Thursday, September 1, 2011

Exceptional Texas Drought Exceeds 80%;
Mainstream Media Chronic Climatological Challenge Continues

Although slowing from its rapid pace of early spring, the spread of Exceptional Drought, the highest of 4 categories, has continued through the end of summer in Texas. The latest Drought Monitor, released this morning and based on data through August 30, shows that over 80% of the state is now rated D4 (Exceptional):



A chart posted a couple of days ago by John Nielsen-Gammon, the Texas State Climatologist, shows how extreme this year's conditions have been relative to history going back to 1895 (h/t to MT):

The PBS News Hour last night devoted nearly 8 minutes to the subject:

Watch the full episode. See more PBS NewsHour.

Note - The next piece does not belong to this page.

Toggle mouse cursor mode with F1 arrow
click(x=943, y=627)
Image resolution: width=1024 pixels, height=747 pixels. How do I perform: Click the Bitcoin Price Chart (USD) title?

Although moderator Gwen Ifill and NPR correspondent and Texas native Wade Goodwyn correctly recognized this as the "worst drought in Texas history", the word "climate" was not even uttered. (Neither was it mentioned in the 3 minutes of coverage on the flooding from Hurricane Irene.) With the governor of the state embarked on a vicious anti-science campaign, shouldn't the question at least have been asked? Apparently the reporters have bought into the inane prayer meme:
GWEN IFILL: As you talk to people, to farmers, to ranchers, to people who depend on rain, do they have any innovative or alternative ideas about how to cope with this crisis, other than to get down on their knees and pray for rain?

WADE GOODWYN: Not really.
Some of the viewers evidently did get the message, anyway:

Doug Stewart said:
I listened and watched in shock tonight and Gwen Hill and Wade Goodwyn, both whom I have long respected, discussed the drought in Texas puzzled while failing to connect the dots to make the connection between global warming and CO2 production. Wade's only solution was to pray for rain. What has happened to your courage and objectivity?
Gordon Pricd said:
Again, a story on the Texas drought - and not a mention of climate change. Given the position of Governor Perry - that climate science is essentially fraudulent - isn't a question journalistically justifiable. Indeed, demanded?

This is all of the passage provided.